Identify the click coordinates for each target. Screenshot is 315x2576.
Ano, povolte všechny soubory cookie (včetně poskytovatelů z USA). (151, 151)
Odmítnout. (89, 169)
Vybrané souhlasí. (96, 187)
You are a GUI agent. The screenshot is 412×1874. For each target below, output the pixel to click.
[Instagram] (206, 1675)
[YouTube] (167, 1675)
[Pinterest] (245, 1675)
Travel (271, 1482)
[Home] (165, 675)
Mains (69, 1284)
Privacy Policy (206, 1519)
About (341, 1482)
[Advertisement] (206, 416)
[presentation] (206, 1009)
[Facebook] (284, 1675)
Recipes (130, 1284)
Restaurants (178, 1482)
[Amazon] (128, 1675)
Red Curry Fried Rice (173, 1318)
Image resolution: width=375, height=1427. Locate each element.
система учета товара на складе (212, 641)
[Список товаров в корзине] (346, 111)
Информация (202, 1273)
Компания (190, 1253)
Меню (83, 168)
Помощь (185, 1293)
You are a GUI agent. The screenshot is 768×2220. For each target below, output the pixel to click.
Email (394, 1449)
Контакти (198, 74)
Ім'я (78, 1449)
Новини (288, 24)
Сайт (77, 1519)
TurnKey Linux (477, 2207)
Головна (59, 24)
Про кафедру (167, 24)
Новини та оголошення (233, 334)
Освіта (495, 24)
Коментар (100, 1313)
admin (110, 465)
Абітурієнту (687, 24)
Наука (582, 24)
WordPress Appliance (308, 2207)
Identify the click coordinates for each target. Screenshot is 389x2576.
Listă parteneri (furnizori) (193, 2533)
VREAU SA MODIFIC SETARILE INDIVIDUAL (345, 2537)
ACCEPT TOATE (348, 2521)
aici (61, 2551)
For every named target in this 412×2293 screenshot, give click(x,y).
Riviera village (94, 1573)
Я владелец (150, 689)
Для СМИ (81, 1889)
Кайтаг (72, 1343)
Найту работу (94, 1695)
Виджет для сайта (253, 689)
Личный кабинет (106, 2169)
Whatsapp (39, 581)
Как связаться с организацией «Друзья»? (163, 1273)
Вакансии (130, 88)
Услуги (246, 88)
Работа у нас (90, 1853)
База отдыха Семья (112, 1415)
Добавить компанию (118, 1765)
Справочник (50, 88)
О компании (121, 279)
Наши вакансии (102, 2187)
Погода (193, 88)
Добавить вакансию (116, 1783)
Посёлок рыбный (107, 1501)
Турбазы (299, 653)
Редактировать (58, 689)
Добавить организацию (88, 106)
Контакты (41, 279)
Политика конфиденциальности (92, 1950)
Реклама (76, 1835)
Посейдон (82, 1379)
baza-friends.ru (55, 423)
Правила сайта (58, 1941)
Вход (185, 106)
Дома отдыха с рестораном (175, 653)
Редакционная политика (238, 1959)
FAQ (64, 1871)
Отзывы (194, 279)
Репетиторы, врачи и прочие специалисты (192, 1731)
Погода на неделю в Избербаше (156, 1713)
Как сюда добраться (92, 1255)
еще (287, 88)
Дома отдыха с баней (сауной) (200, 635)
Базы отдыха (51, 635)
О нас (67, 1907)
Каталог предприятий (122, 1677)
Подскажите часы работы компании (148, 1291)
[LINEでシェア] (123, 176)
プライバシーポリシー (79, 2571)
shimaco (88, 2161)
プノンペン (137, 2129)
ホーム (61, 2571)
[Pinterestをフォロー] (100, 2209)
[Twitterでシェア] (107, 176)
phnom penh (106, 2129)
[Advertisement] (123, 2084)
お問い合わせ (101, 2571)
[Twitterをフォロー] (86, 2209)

__________

• _Exercise details_
Write out an exact transcription of the line with "baza-friends.ru (55, 423)" and of each line after it; stop at the end of the records.

• _Final answer_
baza-friends.ru (55, 423)
Правила сайта (58, 1941)
Вход (185, 106)
Дома отдыха с рестораном (175, 653)
Редакционная политика (238, 1959)
FAQ (64, 1871)
Отзывы (194, 279)
Репетиторы, врачи и прочие специалисты (192, 1731)
Погода на неделю в Избербаше (156, 1713)
Как сюда добраться (92, 1255)
еще (287, 88)
Дома отдыха с баней (сауной) (200, 635)
Базы отдыха (51, 635)
О нас (67, 1907)
Каталог предприятий (122, 1677)
Подскажите часы работы компании (148, 1291)
[LINEでシェア] (123, 176)
プライバシーポリシー (79, 2571)
shimaco (88, 2161)
プノンペン (137, 2129)
ホーム (61, 2571)
[Pinterestをフォロー] (100, 2209)
[Twitterでシェア] (107, 176)
phnom penh (106, 2129)
[Advertisement] (123, 2084)
お問い合わせ (101, 2571)
[Twitterをフォロー] (86, 2209)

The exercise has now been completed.